Key Points:

Don't pay! That's my advice to Auckland City councillors if the latest pro-super city report is all they're getting for the $410,000 bill from consultants, PricewaterhouseCoopers et al. Anyone looking for a reasoned argument in favour of radical reform to put before the Royal Commission on Auckland Governance will be disappointed. Instead we get a rewrite of the "Return to Year One" revolutionary thoughts, certain captains of industry have long been clamouring for, accompanied by a mix of slogans and wishful thinking.

Where there is an attempt to justify something, the supporting material is at times so politically one-sided, or plain wrong, it further devalues the whole document.

For example, the authors use the waterfront stadium fiasco as a case for strong regional governance. Letting their prejudices hang out, the city bureaucrats complain that this "meritorious attempt" failed "because there was no single regional voice. In addition, the regional council's decisions were largely driven by its ownership interests rather than transport interests".

My memory is that we did have a regional voice on this occasion which thankfully said no thanks. And what's the dig on "ownership interests" about? Elsewhere, we're told the proposed reforms are needed to arrest declining public involvement in local decision making as evidenced by low turnout at the October 2007 elections. But turnout is declining all over the country, not just in the Auckland region.

Don't get me wrong. At a gut level I believe in the need for strengthened regional government, though not in the blitzkreig manner proposed by city hall. But before any major restructuring takes place, it does seems rather crucial to have the evidence to back the gut feeling. And there's nothing of this in the officers' report, just starry-eyed mantras.

"To address the region's issues and the vision to be an international city-region, a bold change to existing governance is required. Tinkering with current arrangements, as evidenced over the 19 years since the amalgamations, will not create the step change that the region and the country needs and deserves." Why not?

The one-city model proposed "has been developed through the integration of international best practice, local environment and experience and mechanisms to address the six key drivers necessary for success". Blah de blah. The key drivers referred too are yet another list of slogans about working together, thinking regional and so on and on. Rather scarily, in the small print, there's a hint that some hobby horses just can't be dispatched to the knacker's yard. In a chart describing "infrastructure delivery options" there's a reference to the "private sector" being involved in the delivery of water.

But getting back to the evidence. Or lack of it. Up until now, the case for regionalism has been more about faith than rational argument.

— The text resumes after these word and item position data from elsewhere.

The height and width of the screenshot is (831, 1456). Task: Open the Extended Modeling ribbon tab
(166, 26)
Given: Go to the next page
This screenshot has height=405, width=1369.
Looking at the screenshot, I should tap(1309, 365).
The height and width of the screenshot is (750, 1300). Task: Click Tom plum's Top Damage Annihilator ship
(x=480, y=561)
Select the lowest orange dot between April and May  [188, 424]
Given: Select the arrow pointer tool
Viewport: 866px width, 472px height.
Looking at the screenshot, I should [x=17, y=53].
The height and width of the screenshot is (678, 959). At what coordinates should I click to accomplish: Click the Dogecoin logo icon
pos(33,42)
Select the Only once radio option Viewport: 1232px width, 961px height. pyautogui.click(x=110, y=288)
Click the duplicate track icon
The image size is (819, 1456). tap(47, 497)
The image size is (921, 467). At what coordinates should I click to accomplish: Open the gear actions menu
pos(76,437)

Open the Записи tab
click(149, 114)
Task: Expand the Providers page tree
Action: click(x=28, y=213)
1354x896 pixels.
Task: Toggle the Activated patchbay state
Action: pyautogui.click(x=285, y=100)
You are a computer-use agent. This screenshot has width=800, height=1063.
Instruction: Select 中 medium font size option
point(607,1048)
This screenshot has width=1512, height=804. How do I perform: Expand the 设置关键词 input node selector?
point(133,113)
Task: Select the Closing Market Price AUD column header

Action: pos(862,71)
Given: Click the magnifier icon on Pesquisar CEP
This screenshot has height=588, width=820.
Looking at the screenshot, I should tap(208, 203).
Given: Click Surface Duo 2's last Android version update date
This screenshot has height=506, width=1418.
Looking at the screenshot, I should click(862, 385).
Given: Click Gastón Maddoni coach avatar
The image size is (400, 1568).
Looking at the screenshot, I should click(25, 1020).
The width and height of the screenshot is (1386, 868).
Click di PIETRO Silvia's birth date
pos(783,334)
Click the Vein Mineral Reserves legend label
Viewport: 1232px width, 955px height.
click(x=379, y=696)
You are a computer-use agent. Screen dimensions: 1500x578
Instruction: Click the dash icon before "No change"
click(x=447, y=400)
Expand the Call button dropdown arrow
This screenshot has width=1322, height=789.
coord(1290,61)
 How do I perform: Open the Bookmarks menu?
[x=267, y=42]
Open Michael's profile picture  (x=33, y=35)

In limited areas, a convincing, evidence-based argument has been developed. Local arts and service organisations, for example, have made a persuasive case for a regional umbrella organisation to ensure equitable funding for organisations that serve the whole region.

Over the years, several expert studies have been prepared showing that amalgamating the water and wastewater services of the region into one integrated company would result in great savings. In 2002, a report commissioned by the region's councils calculated these savings at 20 per cent.

But there's not a shred of evidence presented to back the super-city dream. The report authors seem blissfully unaware - or have chosen to ignore - the only scientific analysis of the 1989 round of Auckland local government amalgamations. That's when Auckland's 29 local councils were reduced to seven. The study by University of Auckland Business School's Paul Rouse and Martin Putterill was published in 2005.

Professor Rouse told me in August last year that in 1989 he "believed amalgamation was a good thing". But his research, 15 years later, shows otherwise. He now believes in the need for a regional council as at present but is "unconvinced about the merits and accountability of amalgamating the existing territorial local authorities into an even bigger authority".

Amazingly, this study was the first and apparently the only one that has come up with hard evidence about the 1989 revolution. The Auckland City report is not evidence based, it's just opinion, flossied-up with charts to look authoritative.

I have faith that the commissioners will see this report for what it is - the opinions of power-hungry senior bureaucrats. If they want the facts, they're going to have to do their own research.